OBJECTIVE:
Write the next part of the forum reply about tracing join column indexes back to the datasource, starting right after its final quoted line.

DOCUMENT TEXT:
Re: Is it possible to delegate data joins and filtering to the datasource ?

Posted by weijie tong <to...@gmail.com>.
some tips:
1. you need to know the RexInputRef index relationship between the
 JoinRel's  and its inputs's  .

join ( 1,2 ,3,4,5)

left input(1,2,3) right input (1,2)

1,2,3,  ===> left input (1 ,2,3)

4,5 ====>right input (1,2)

2. you capture the index map relationship  when you iterate over your
JoinRelNode of your defined Rule( CartesianProductJoinRule) , and store
these index mapping data in your defined BGroupScan( name convention of my
last example )
this mapping struct may be:  destination index  ------------->( source
ScanRel  :  source Index) .
to 1 example data ,the struct will be:
1 ==>(left scan1   : 1)
2 ==>(left scan1  : 2)
3 ==>(left scan1  : 3)
4 ==>(right scan2  : 1)
5 ==>(right scan2  : 2)

3. you define another Rule (match Project RelNode)which depends on the
index mapping data of your last step . At this rule you pick the final
output project's index and pick its mapped index by the mapping struct,
then you find the final output column name and related tables.




On Tue, Apr 4, 2017 at 1:51 AM, Muhammad Gelbana <m....@gmail.com>
wrote:

> I've succeeded, theoretically, in what I wanted to do because I had to send
> the selected columns manually to my datasource. Would someone please tell
> me how can I identify the selected columns in the join ? I searched a lot
> without success.

ENTRIES PROVIDED:
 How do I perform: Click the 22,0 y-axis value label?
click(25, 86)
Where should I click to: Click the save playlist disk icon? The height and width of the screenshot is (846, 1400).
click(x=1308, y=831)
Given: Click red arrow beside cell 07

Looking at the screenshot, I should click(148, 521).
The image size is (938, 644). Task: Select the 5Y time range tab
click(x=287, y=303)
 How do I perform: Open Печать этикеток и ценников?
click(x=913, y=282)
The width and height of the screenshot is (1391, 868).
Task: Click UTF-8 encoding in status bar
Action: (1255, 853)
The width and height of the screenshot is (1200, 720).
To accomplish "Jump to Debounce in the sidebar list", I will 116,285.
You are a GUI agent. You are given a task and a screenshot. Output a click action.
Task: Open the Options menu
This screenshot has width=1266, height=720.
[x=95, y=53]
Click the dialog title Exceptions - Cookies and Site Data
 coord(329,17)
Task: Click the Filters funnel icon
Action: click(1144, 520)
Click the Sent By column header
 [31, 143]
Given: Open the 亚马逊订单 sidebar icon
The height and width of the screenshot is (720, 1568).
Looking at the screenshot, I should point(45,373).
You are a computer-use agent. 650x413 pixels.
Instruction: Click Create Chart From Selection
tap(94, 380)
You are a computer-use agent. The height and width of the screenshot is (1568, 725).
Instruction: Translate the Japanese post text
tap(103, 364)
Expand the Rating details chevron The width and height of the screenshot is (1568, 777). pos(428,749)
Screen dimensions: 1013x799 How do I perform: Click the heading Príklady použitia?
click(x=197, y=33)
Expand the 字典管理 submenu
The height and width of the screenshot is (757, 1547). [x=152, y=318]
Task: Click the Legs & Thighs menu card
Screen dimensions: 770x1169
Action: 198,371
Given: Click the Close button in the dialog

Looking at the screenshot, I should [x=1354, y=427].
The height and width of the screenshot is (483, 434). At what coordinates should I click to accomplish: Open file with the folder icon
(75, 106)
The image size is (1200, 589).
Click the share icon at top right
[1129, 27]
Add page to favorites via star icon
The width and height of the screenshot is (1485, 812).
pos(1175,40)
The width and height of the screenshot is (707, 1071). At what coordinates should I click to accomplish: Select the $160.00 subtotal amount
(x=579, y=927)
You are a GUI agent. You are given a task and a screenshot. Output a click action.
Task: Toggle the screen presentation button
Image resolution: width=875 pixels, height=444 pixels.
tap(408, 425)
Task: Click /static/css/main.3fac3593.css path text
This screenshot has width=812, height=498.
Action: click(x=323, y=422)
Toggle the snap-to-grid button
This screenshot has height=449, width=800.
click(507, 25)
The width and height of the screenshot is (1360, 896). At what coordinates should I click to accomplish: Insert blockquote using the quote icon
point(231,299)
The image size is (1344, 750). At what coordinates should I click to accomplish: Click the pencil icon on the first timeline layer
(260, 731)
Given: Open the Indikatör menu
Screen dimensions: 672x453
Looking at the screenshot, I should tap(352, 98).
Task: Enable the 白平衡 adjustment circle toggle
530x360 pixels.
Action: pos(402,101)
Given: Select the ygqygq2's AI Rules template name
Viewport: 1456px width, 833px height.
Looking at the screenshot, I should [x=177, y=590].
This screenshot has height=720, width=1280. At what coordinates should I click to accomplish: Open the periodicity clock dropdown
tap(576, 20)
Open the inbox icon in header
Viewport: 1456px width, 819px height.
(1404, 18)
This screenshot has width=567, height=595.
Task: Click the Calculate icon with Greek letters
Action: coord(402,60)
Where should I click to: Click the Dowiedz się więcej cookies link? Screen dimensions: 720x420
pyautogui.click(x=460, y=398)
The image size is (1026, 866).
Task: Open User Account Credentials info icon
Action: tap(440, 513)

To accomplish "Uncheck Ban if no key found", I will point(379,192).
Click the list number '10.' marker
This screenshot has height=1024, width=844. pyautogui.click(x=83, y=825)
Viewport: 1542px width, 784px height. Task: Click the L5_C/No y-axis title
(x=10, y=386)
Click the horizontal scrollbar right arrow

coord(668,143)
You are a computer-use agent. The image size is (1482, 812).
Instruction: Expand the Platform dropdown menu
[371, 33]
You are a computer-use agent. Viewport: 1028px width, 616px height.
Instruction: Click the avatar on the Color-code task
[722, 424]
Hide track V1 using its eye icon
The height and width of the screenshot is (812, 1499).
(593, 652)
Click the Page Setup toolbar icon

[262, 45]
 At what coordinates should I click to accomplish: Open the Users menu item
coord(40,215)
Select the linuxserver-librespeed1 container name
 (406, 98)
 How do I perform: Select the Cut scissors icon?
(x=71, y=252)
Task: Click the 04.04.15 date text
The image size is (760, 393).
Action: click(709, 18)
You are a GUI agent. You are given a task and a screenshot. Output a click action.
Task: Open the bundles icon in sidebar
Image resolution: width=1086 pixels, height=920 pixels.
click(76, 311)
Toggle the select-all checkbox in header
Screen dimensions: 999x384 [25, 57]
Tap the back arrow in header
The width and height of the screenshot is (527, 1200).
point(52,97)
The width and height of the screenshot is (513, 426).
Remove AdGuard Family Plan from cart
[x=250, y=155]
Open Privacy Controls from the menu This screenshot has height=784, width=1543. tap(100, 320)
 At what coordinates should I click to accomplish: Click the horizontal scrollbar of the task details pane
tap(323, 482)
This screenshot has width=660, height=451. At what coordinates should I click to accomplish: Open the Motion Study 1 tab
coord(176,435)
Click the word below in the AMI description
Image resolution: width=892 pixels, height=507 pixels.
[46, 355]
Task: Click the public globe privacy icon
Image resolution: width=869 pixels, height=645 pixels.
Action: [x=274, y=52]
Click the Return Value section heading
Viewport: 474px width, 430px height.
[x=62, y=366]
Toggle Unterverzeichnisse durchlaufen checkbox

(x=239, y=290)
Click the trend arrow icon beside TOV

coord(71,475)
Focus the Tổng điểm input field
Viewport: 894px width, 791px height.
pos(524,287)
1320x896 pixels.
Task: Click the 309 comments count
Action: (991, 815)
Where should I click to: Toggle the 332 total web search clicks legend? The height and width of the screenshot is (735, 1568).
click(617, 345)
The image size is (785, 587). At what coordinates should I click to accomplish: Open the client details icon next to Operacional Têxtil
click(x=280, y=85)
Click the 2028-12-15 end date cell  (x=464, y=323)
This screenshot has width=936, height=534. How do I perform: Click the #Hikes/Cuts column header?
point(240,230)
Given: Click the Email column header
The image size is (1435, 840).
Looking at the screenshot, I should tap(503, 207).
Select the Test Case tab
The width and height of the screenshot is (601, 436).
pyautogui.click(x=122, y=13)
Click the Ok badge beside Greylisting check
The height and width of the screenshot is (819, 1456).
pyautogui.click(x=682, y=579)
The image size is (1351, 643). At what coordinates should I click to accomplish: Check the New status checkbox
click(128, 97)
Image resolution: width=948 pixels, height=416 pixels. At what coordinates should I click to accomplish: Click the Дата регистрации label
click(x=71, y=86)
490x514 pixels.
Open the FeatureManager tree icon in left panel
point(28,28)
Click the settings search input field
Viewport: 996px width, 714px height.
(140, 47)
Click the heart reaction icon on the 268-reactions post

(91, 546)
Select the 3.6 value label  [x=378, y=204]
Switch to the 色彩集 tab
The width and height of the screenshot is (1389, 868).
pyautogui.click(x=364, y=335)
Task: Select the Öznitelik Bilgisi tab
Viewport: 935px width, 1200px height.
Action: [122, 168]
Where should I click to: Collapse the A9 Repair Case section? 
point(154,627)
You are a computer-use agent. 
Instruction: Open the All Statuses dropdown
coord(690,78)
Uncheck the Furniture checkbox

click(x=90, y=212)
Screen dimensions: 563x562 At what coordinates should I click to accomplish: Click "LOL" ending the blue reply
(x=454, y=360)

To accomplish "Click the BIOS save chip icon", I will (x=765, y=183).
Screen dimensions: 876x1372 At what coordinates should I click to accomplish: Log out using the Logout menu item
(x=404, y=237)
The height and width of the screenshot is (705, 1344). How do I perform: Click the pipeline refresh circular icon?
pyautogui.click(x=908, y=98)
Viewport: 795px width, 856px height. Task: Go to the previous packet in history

ANSWER TO THE PROBLEM:
>
> *---------------------*
> *Muhammad Gelbana*
> http://www.linkedin.com/in/mgelbana
>
> On Sat, Apr 1, 2017 at 1:43 AM, Muhammad Gelbana <m....@gmail.com>
> wrote:
>
> > So I intend to use this constructor for the new *RelNode*:
> *org.apache.drill.exec.planner.logical.DrillScanRel.
> DrillScanRel(RelOptCluster,
> > RelTraitSet, RelOptTable, GroupScan, RelDataType, List<SchemaPath>)*
> >
> > How can I provide it's parameters ?
> >
> >    1. *RelOptCluster*: Can I pass *DrillJoinRel.getCluster()* ?
> >
> >    2. *RelTraitSet*: Can I pass *DrillJoinRel.getTraitSet()* ?
> >
> >    3. *RelOptTable*: I assume I can use this factory method
> (*org.apache.calcite.prepare.RelOptTableImpl.create(RelOptSchema,
> >    RelDataType, Table, Path)*). Any hints of how I can provide these
> >    parameters too ? Should I just go ahead and manually create a new
> instance
> >    of each parameter ?
> >
> >    4. *GroupScan*: I understand I have to create a new implementation
> >    class for this one so now questions here so far.
> >
> >    5. *RelDataType*: This one is confusing. Because I understand that for
> >    *DrillJoinRel.transformTo(newRel)* to work, I have to provide a
> >    *newRel* instance that has a *RelDataType* instance with the same
> >    amount of fields and compatible types (i.e. this is mandated by
> *org.apache.calcite.plan.RelOptUtil.verifyTypeEquivalence(RelNode,
> >    RelNode, Object)*). Why couldn't I provide a *RelDataType* with
> >    a different set of fields ? How can I resolve this ?
> >
> >    6. *List<SchemaPath>*: I assume I can call this method and pass my
> >    columns names to it, one by one. (i.e.
> >    *org.apache.drill.common.expression.SchemaPath.
> getCompoundPath(String...)*
> >    )
> >
> > Thanks.
> >
> > *---------------------*
> > *Muhammad Gelbana*
> > http://www.linkedin.com/in/mgelbana
> >
> > On Fri, Mar 31, 2017 at 1:59 PM, weijie tong <to...@gmail.com>
> > wrote:
> >
> >> your code seems right , just to implement the 'call.transformTo()' ,but
> >> the
> >> left detail , maybe I think I can't express the left things so
> precisely,
> >> just as @Paul Rogers mentioned the plugin detail is a little trivial.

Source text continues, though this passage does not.